Matt: Matthias Farley
BK raved about how physically impressive Farley is – commenting that he is the most ready to step on the field right away from a physical standpoint. And he’s not kidding, with Farley being 6 foot and nearly 200 pounds already. A 3 star from Charlotte, Farley had offers from mid tier schools – UNC, NC State, Maryland, UCLA and Wisconsin to name a few. He’s listed on Rivals as an athlete, but I think he will carve out a nice niche somewhere in the defensive backfield, most likely as a safety. He could be on the five year plan, although with the lack of depth in the defensive backfield I could see Farley as a special teamer and possibly get his feet wet on defense this coming season.

Most Likely to Make Immediate Contribution

Jeremy: George Atkinson III
Guys like Lynch, Williams and Tuitt are easy answers here. But I’ll go with George Atkinson III, who could become the next special teams ace for the Irish. Wouldn’t be surprised to see him taking the opening kickoff against South Florida. Also, Kyle Brindza, who will unseat the disappointing Ben Turk as the starting punter right out of the gate.

A large, scary man
Jimmy: Stephon Tuitt and Kyle Brindza
Tuitt is a large, scary man. His ability won’t be denied and he’ll be in the DE mix with Ethan Johnson from the get-go. Tuitt’s contribution is two-fold: he becomes a second “1st-stringer” when he’s in, disrupting both the run and pass with aplomb. Meanwhile, Johnson benefits from the relief and maximizes every snap he takes on the field, likely propelling his draft stock.

Brindza comes in as an absolute kicking specimen with probably the strongest leg on the roster. He should take over kickoffs and may push Turk for punting duties. If that’s not immediate contribution, I don’t know what is. Winning the 3rd phase is crucial to program success.

Matt: Kyle Brindza*
I’ll asterisk this one, as I think most ND fans (and I assume my fellow Roundtable writers) would agree that Lynch, Tuitt and Ishaq have an opportunity to make a difference right away in the front seven. To discuss someone different, I’ll go with Brindza, who has a monster leg and figures to give incumbent Ben Turk all he can handle for the punting duties. Turk has been a disappointment for the majority of his career, and it wouldn’t shock me if Brindza was punting and kicking off on September 3rd against USF.

> _Data_
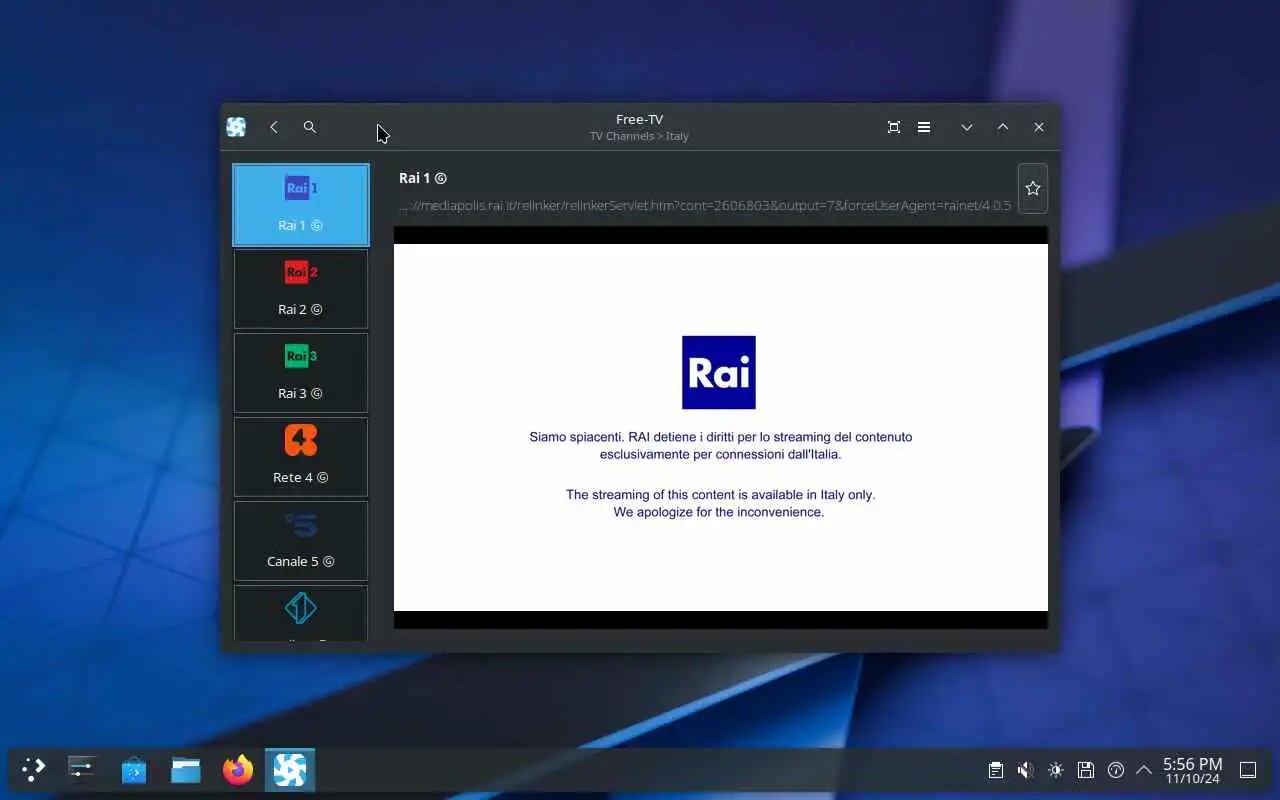The height and width of the screenshot is (800, 1280).
Task: Select the partially visible Italia channel tile
Action: click(301, 613)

> _Directions_
1. Answer these from the roundtable text:
(a) What height and weight does it give for Farley?
(b) Against which opponent might Atkinson take the opening kickoff?
(c) Which player will Tuitt be in the defensive end mix with?
2. Retype the roundtable text starting with "Brindza comes in" and going on through "to program success.".

> _Solutions to the tasks_
1.
(a) 6 foot and nearly 200 pounds
(b) South Florida
(c) Ethan Johnson

2.
Brindza comes in as an absolute kicking specimen with probably the strongest leg on the roster. He should take over kickoffs and may push Turk for punting duties. If that’s not immediate contribution, I don’t know what is. Winning the 3rd phase is crucial to program success.